¿Es posible la esperanza? – Reflexión para el segundo Domingo de Adviento

¿Es posible la esperanza? – Reflexión para el segundo Domingo de Adviento

 

Los primeros creyentes vieron en Jesús, antes que nada, una buena noticia: «Buena noticia de Jesús el Cristo, el Hijo de Dios».

Una buena noticia trata siempre de un acontecimiento feliz que no es todavía conocido, aunque en el fondo, el hombre lo espera y lo busca.

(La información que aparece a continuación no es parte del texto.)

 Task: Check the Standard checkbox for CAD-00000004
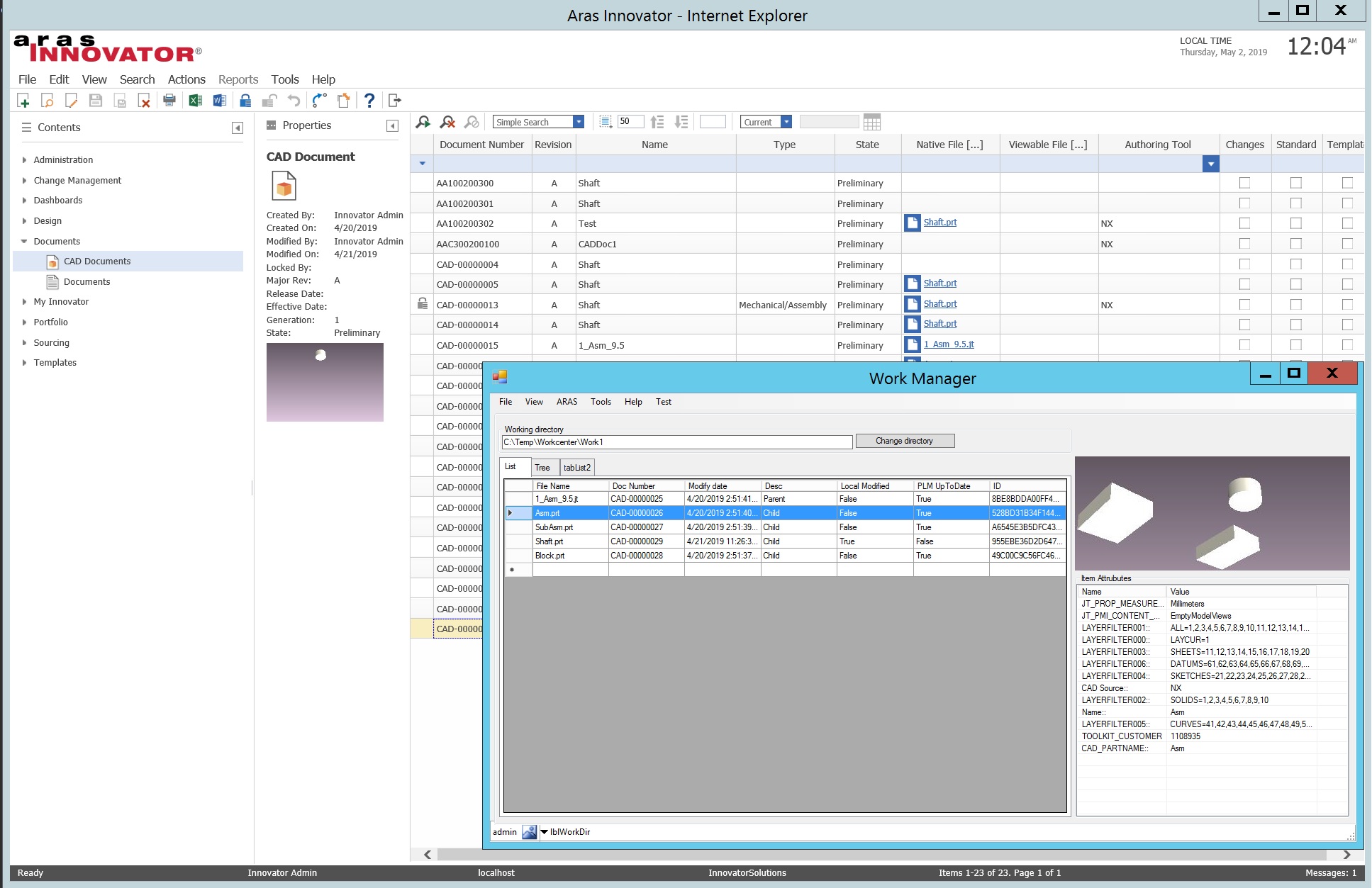click(x=1296, y=264)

Pero, ¿qué ha anunciado y ofrecido Jesús, que todavía no es conocido por los hombres aunque éstos lo esperan y buscan? ¿Hay todavía algo que los hombres de hoy siguen anhelando y que puede encontrar una respuesta en Jesucristo?

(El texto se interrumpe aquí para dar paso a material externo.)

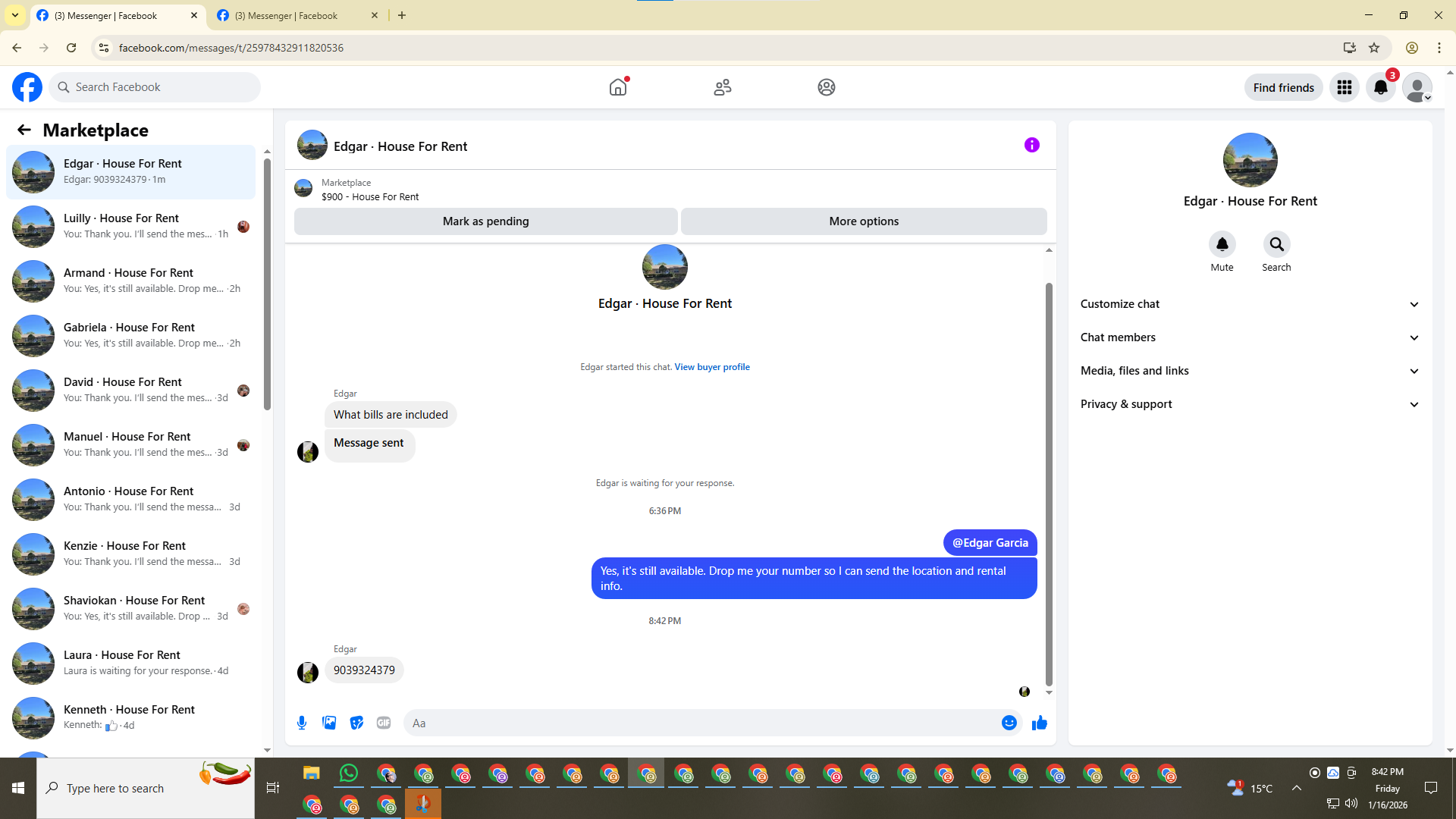Viewport: 1456px width, 819px height.
Task: Click the chat message scrollbar
Action: click(x=1049, y=485)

La mayor originalidad de Jesús consiste en anunciar de manera convencida que con Él comienza ya a realizarse una utopía que es tan vieja como el corazón del hombre: la desaparición del mal, de la injusticia, el dolor y la muerte.

Lo que Jesús llamaba el reino de Dios. Este es el anuncio de Jesús: algo nuevo se ha puesto en marcha en la historia. La humanidad no camina sola, abandonada a sus propios recursos. Hay Alguien empeñado en la felicidad última del hombre.

En el fondo de la vida hay Alguien que es bondad, acogida, liberación, plenitud: Dios, nuestro Padre. Esto lo cambia todo. Comienza una situación nueva en la que se nos invita a comprender y vivir nuestra existencia de una manera nueva: construyendo el reino del Padre, es decir, construyendo una convivencia fraterna, hecha de justicia, verdad y paz.

Esta es la buena noticia y el reto, al mismo tiempo, de Jesús. «Sentimos que algo radical, total, incondicional, nos es pedido; pero nos rebelamos contra ello, intentamos rehuir su apremio, y no queremos aceptar su promesa».

Hay iglesias que parecen anunciar a un Dios, sin reino de justicia, verdad y fraternidad y hay humanismos que pretenden buscar el reino de una humanidad realizada, sin Dios.

No hay acceso a Dios nuestro Padre, sin una búsqueda dolorosa del reino de fraternidad.

Dios no es indiferente y pasivo a la injusticia humana. No hay reino posible sino en Dios Padre, porque, en última instancia, el hombre no puede darse a sí mismo la salvación que anda buscando.